We went in to a Korean cafe/restaurant where you can grab whatever you want and get them reheated in the microwave. Everything is self  service but because of that it's a great place to hang out (they won't chase you out no matter how long you've been sitting there eating a tiny bowl of kimchi fried rice)

The adventure goes on. People who know me should probably know that I'm a foodie. But aside from that I also tend to look out for strange things around.

Bicycle traffic light!? That's new to me!

Cake shaped birthday candle
Heavily artificial color loaded birthday cookies. I know it's somehow the trend in US to make giant cookies as a substitute for birthday cake but I still can't get used to the idea of it. A cake has to be.. a cake, not a cookie (to me) haha

Back to food, but it's a weird one. Icelandic yogurt called skyr. It's very thick and concentrated

And what's even newer, it's orange and ginger flavor. It's the first time I've seen this combination of flavors for yogurt!

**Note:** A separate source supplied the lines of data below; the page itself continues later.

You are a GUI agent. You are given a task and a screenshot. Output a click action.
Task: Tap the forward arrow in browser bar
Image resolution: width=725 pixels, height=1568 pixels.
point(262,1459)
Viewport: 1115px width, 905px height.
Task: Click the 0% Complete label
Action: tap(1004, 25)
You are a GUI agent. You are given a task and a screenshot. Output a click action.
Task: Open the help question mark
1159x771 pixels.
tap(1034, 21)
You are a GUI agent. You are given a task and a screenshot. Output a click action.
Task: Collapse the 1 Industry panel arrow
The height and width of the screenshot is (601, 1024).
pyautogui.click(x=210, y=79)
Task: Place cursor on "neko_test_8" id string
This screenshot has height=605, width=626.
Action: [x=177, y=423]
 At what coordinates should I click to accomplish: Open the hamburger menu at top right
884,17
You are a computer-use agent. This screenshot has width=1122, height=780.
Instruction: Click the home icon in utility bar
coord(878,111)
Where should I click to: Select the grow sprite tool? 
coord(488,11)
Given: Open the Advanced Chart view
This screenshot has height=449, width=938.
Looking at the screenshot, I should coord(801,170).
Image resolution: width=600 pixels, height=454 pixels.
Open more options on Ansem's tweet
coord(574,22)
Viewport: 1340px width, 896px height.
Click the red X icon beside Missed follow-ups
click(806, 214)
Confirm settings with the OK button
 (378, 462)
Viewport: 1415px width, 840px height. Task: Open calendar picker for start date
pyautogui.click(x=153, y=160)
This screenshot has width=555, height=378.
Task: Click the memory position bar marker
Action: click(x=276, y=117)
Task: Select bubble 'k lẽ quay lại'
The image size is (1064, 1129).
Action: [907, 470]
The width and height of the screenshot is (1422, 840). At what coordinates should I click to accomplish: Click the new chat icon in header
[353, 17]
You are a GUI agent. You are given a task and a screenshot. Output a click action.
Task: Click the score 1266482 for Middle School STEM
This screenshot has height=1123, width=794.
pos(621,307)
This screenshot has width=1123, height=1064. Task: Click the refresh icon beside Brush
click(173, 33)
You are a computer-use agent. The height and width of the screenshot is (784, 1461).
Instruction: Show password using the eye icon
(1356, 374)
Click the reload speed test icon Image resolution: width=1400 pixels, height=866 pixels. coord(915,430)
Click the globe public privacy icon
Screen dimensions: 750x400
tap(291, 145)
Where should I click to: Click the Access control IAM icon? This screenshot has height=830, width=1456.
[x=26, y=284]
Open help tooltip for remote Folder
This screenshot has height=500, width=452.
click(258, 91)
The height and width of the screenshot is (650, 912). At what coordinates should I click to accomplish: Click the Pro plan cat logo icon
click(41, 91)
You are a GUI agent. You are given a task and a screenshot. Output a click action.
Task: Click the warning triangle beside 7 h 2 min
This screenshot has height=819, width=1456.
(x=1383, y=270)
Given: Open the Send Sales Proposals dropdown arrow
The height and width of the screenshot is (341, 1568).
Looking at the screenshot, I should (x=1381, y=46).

McD in Chinatown. It's pronounced màidàngláo

I don't know if he's some sort of religious / cult practicioner but he's definitely doing something weird on the streets.

Weird road marks. Are those arrows? Like >> >> >>?

I find this graffiti somehow cute but disturbing..

Food truck is very common. They even have Kimchi Taco Truck!

There are people who decorate their emergency stairways

It's probably the same artist as the one who decorated this building's "wall".

And also, an Art Gallery Truck! So aside from the food trucks they also do art exhibitions on a truck.

And of course, the most stylish way of "homeless man sleeping on the street"

A very odd looking building. It's unique but it's just weird, as if a giant samurai came and slashed the building haphazardly.

The trip was fun. It seems like there is always something to see on every street. It's a very hectic city where people walk really fast you'd think they just received a news from a hospital saying that their relatives are in an accident and they need to immediately rush to the hospital. Aside from the tourists, which are very obvious because they have SLR cameras hanging on their necks, walk leisurely and tend to be pretty cheerful.

New York City, a good place to hang out but not a good place to spend my whole life there.